* _Saved entries_
BEGIN

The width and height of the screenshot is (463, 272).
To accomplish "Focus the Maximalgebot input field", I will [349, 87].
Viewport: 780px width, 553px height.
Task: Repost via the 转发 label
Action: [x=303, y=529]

END

* _EXERCISE_
Every entry must be repeated exactly; none may be skipped.

* _TASK OUTPUT_
The width and height of the screenshot is (463, 272).
To accomplish "Focus the Maximalgebot input field", I will [349, 87].
Viewport: 780px width, 553px height.
Task: Repost via the 转发 label
Action: [x=303, y=529]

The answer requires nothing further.